DOCUMENT TEXT:

— Begin —

- For some time, experimental electronic musician Tim Hecker has been struggling with choice. His last record, Love Streams, was -in many ways- ruled by restraint, the work of a man who felt compelled to say no to an awful lot of what could have found its way into the music. The idea being that by digging through the detritus, distilling out all the impurities, what would be left would be truly meaningful. To hear Hecker speak of it, it sounded like a desperate search: to restore meaning to a world drowned in overabundance. As a fairly prolific producer, working in abstract, ambient, collage styles and in a time where making music, especially electronic music has become easier and easier, it’s, well, easy to see his point.

Hecker is an enthusiastic collaborator, perhaps it stems from the same urge: reaching out to find a meaning which he feels that he can’t provide himself. On Love Streams he worked with an Icelandic choir and searched for the elegance attained by renaissance composer Josquin De Prez. The results were quieter, sparser and of a more crystalline beauty than most of Hecker’s extensive back-catalogue, though much of that description -it must be stressed- can only be understood when judged against Hecker’s own standards.

I’d forgive you for thinking I’m reviewing a two-year-old record here, but it is quite useful in understanding Hecker’s latest, Konoyo. His search for meaning in clarity and simplicity has only become more urgent and poignant. Not least because he was inspired, perhaps driven, by recent conversations he’d had about -in his words- ‘the banal density of modern music’, with a close friend who’d subsequently passed away. Collaborating again, it almost seems too obvious, or overly demonstrative, for Hecker to move to a small temple on the fringes of Tokyo and work with the Tokyo Gakuso ensemble. Founded by contemporary imperial court musician Tadamaro Ohno and specialising in gagaku, the music of the court since ancient times, the name of the style literally means ‘elegant music’. Where else would you turn to find the simple, perfect, musical gesture?

— End —

SOURCE EXCERPT:
— Begin —

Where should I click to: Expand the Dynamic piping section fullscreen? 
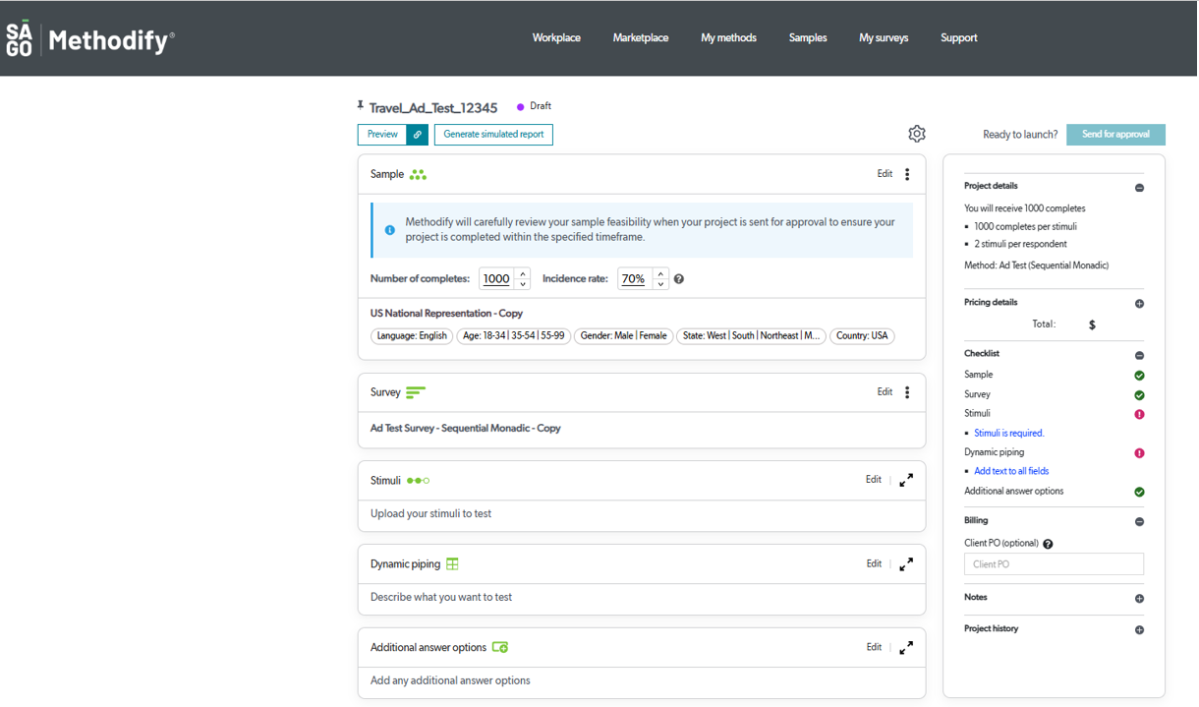906,564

— End —

WHAT YOU NEED TO DO:
(1) In the Tim Hecker review, what ensemble did Hecker work with after moving to a small temple on the fringes of Tokyo?
(2) Reproduce the Tim Hecker review from "Hecker is an" up to and including "Hecker’s own standards.".
(3) Carry on the Tim Hecker review from its last sentence.

EXPECTED ANSWERS:
(1) The Tokyo Gakuso ensemble.

(2)
Hecker is an enthusiastic collaborator, perhaps it stems from the same urge: reaching out to find a meaning which he feels that he can’t provide himself. On Love Streams he worked with an Icelandic choir and searched for the elegance attained by renaissance composer Josquin De Prez. The results were quieter, sparser and of a more crystalline beauty than most of Hecker’s extensive back-catalogue, though much of that description -it must be stressed- can only be understood when judged against Hecker’s own standards.

(3)
As I said though, you have to judge these things by Hecker’s standards, filter it through the lense of his understanding. Hecker never was and by the evidence of Konoyo, is unlikely to ever come even close to being a minimalist. Much more than was the case with the choral voices of Love Streams the volume of Hecker’s music engulfs the contributions of his collaborative partner. Engulf seems like a great way of describing album opener and nine-minute ‘single’ This Life, which builds like the most epic post-rock, in amongst which you can hear all the different instruments surging back and forth with the electronics. It’s possible that much of Hecker’s concern for simplicity and elegance stems from an inability to resist just drowning his music and that of his partners in an ambient chaos.

This isn’t to say that Konoyo doesn’t work, a track like This Life seems more like a nirvana of moving parts, contributing to a neatly revolving cosmos of sound. I was a little surprised when I thought about it: for all of the noise, this is an elegant gesture. Konoyo, which means ‘this world’, does indeed appear to try and illustrate all there is: from the savage, metallic stabs of Keyed Out, to the vanishing, elegaic ambience of A Rose Petal Of The Dying Crimson Light and the calm, river of sounds that is Mother Earth Phase.

I don’t know where Konoyo will satisfy Tim Hecker in his own journey, searching for meaning in music. For my own purposes and to harp on a point, there’s an awful lot to digest for something which was conceived as a work of minimal gestures. However, the moments of revelation, where the pattern coheres, are worth the price of admission alone: how many ambient artists can actually say they successfully demonstrate their concepts in their music? I hope Hecker can find some satisfaction in that.

- Chris Cobcroft.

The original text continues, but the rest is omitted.